For many in Washington, last month’s two-week shutdown of the federal government is already ancient history, replaced by a focus on the travails of the Obamacare website and feverish speculation about Hillary Clinton’s prospects as a presidential candidate in 2016. But the aftershocks of the shutdown continue to reverberate around the world. In particular, there is concern that President Barack Obama will have difficulty getting Congress, particularly a Republican-controlled House of Representatives, to vote in favor of giving his administration the flexibility it will need to conduct delicate negotiations, both with foes as well as with friends.

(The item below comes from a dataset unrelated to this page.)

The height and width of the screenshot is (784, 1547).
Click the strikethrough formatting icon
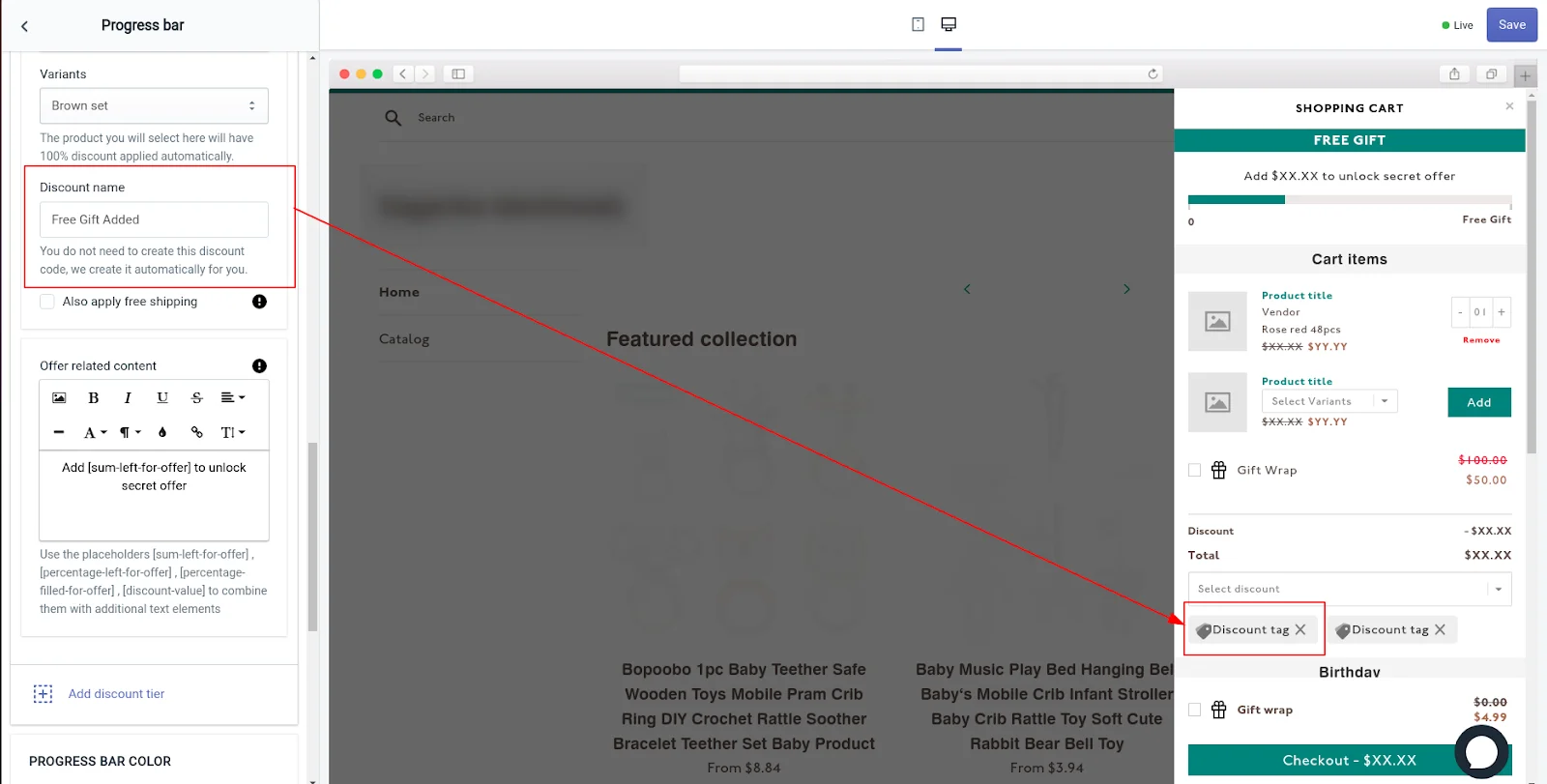click(197, 397)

The continuing negotiations between Iran and the six world powers in Geneva are designed to create an enduring foundation for a settlement that would guarantee Iran’s nuclear activities would not lead to the development of nuclear weapons. The current round of talks is supposed to set this process into motion by getting Iran to put “a brake on its nuclear program in return for an easing of economic sanctions.” It may be that more meetings will be needed to narrow the distance between Iran’s desire to retain more of its capabilities and the West’s insistence that Iran undertake serious rollbacks of its current program, including on the crucial question of continued uranium enrichment. But the preliminary agreement as outlined in the press offers partial sanctions relief in return for Iran dismantling some aspects of its program, though falling short of immediate compliance with all U.N. Security Council resolutions demanding a complete cessation to enrichment activities. With both sides thus showing their goodwill, the process would be expected to continue.

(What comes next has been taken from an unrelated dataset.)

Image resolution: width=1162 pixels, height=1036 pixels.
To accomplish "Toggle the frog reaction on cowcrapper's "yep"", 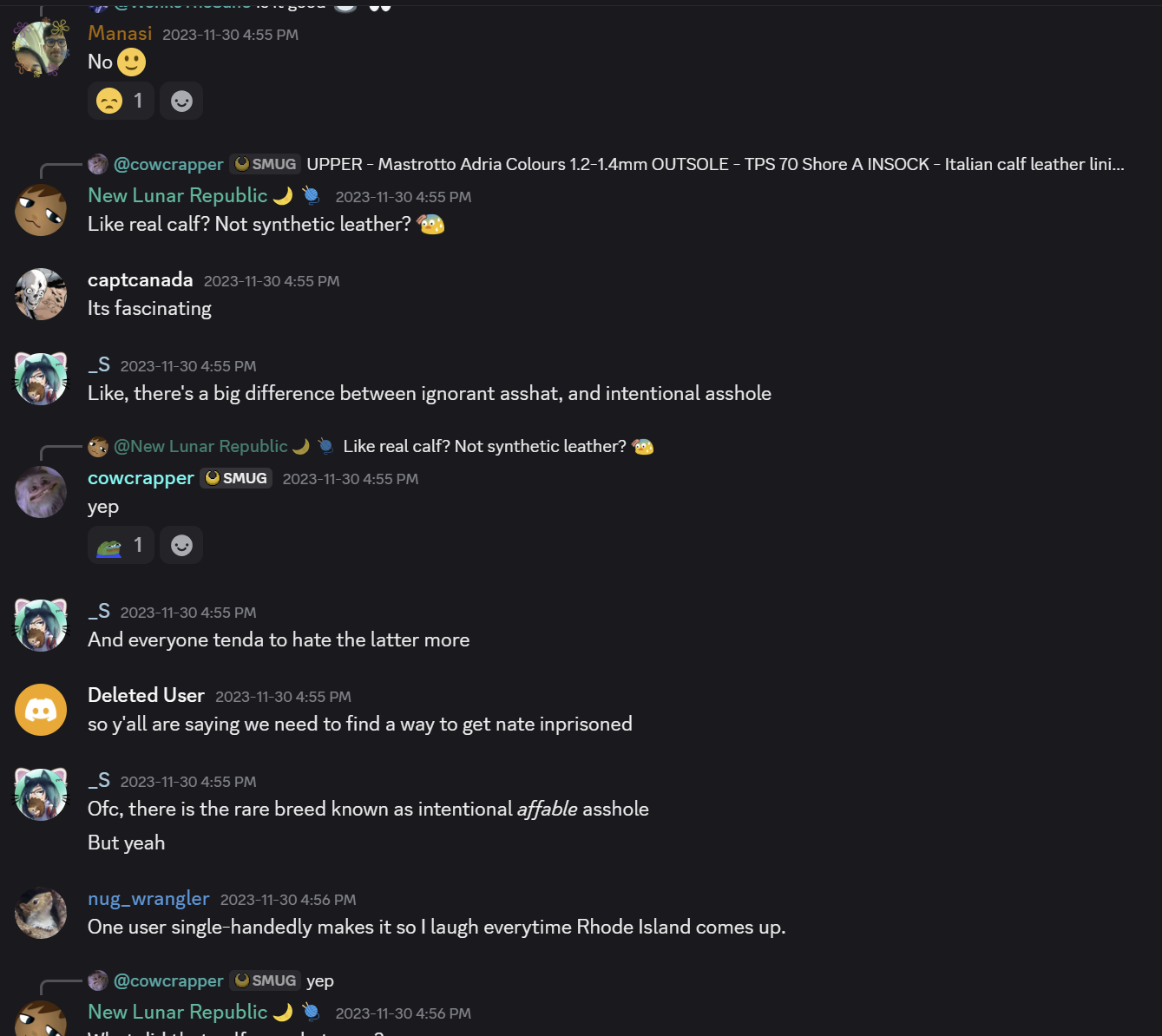I will pos(121,546).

Obama, however, lacks statutory authority to use executive powers to unilaterally suspend or lift congressionally mandated sanctions on Iran beyond a series of limited waivers. Even these powers are up for debate; Republican Sen. Bob Corker has proposed new legislation that would strip these exemptions unless Iran unconditionally and immediately complies with the demand to dismantle its program. In addition, as the talks with Iran continue, some in Congress are proposing yet another set of sanctions be imposed against the Islamic Republic to close remaining loopholes; Democratic Sen. Robert Casey has argued that simply because Iran has negotiators in Geneva is “no reason to let the pressure up.”